C'est sans aucun doute ce parrainage qui l'a amené vers des recherches sur l'intonation juste et le piano. Mais puisque que Andrew Lee travaille habituellement avec un piano tempéré, la solution pour mener à bien cette collaboration a été de trouver un compromis : un compromis radical qui consiste à n'utiliser qu'une note sur le piano, à ne jouer que les ré, pendant une sorte d'improvisation de 3 heures et demi, qui n'est pas sans rappeler le permier mouvement du Musica ricercata de Ligeti - pièce où le pianiste ne jouait que des la.
Ainsi, seul, au piano, accompagné d'un léger dispositif électronique, avec l'ultime contrainte de ne jouer que des ré, Andrew Lee a enregistré cette pièce d'une traite, durant 3 h 30, trois heures qui révèleront des motifs mélodiques et des beautés jusqu'alors méconnues.
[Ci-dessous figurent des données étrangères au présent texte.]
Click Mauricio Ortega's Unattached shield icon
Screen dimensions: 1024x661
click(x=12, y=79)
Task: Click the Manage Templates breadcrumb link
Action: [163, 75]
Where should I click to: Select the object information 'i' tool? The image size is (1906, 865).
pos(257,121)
Les trente premières minutes constituent une sorte d'introduction duranl laquelle Andrew Lee semble s'échauffer, se concentrer et tester son "matériel". Les notes sont longues, étirées, espacées par de longs silences. On prend conscience de leur richesse harmonique à travers le spectre qui résonne suite à chaque attaque. Puis dès la deuxième partie, les martèlements commencent. Ce n'est plus tout à fait le même univers, mais ce n'est pas franchement différent. Tout n'est qu'affaire de temps et d'espace. Mais en accélérant le rythme, en mélangeant les octaves, des bourdons apparaissent et des formes de mélodies surgissent de manière fantomatique.
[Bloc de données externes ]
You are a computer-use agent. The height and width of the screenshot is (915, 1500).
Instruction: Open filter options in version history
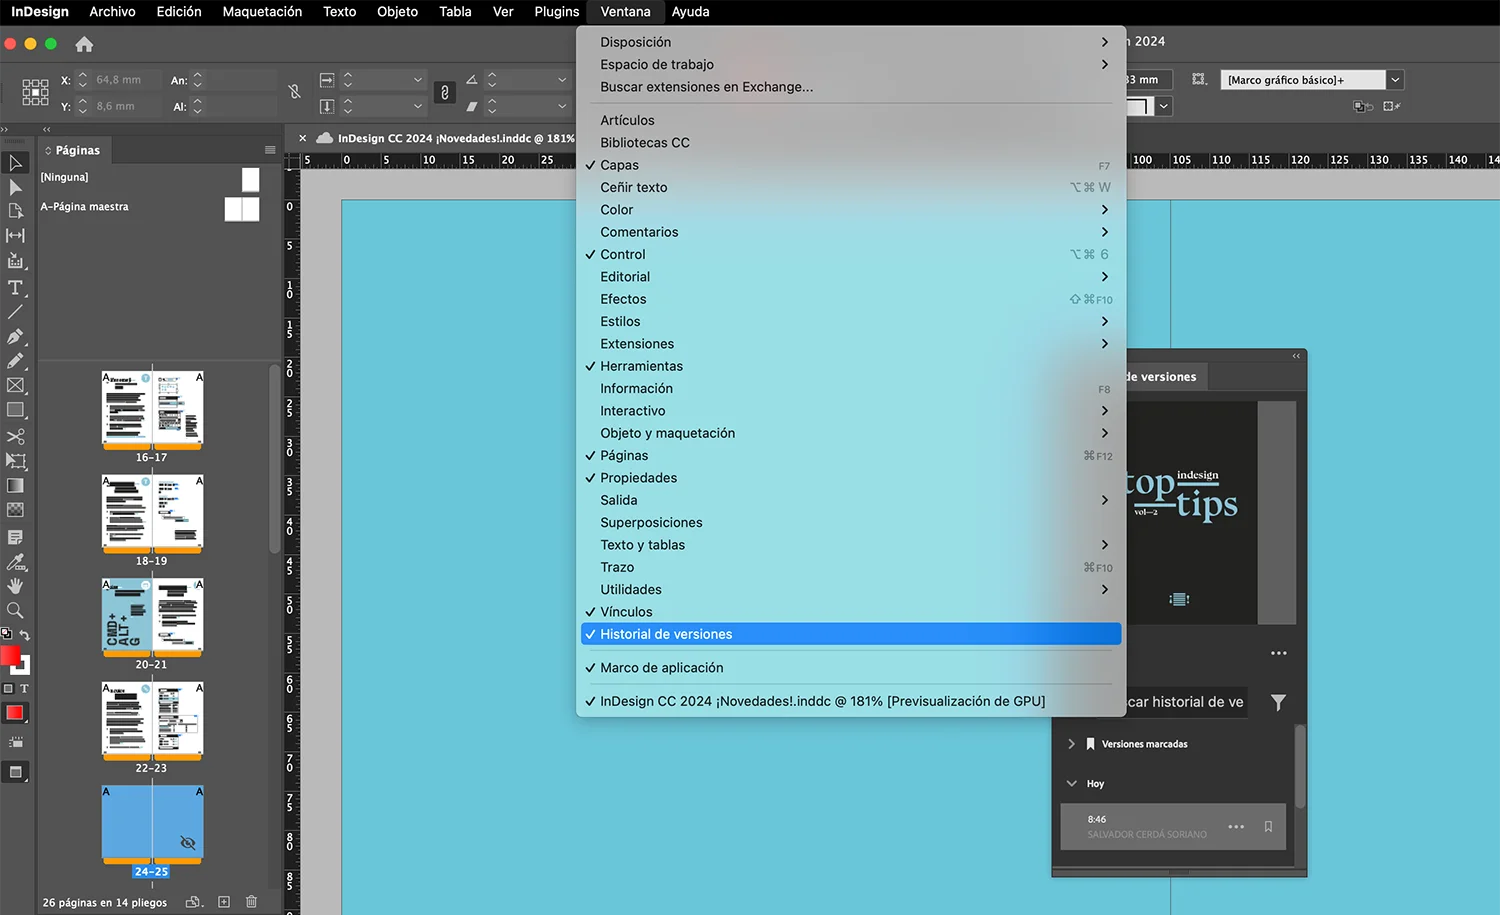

Et puis c'est parti pour 3 heures continues de ré. Toujours cette même note déclinée sur sept octaves. Une seule note utilisée durant plus de 3 heures, et pourtant, ce n'est minimaliste que dans la forme et le concept. Car dans la réalité, dans l'expérience de l'écoute comme dans le contenu, la musique créée lors de cette performance est une musique en constant changement, en évolution permanente. Je ne sais pas quelles formes de consignes et de structures peut suivre Andrew Lee lors de cette "improvisation", mais la musique née de cette collaboration change sans cesse de forme, de caractère, et de couleur. Le moindre petit changement de rythme, l'introduction d'une seule note supplémentaire dans les nombreux clusters bourdonnants et martelés, chaque évènement est un bouleversement de l'ordre. Chaque nouveauté, si minime soit elle, explose tout l'espace, forme une nouvelle mélodie, dévie le bourdon de manière abrupte, et c'est toute la forme de la pièce qui change.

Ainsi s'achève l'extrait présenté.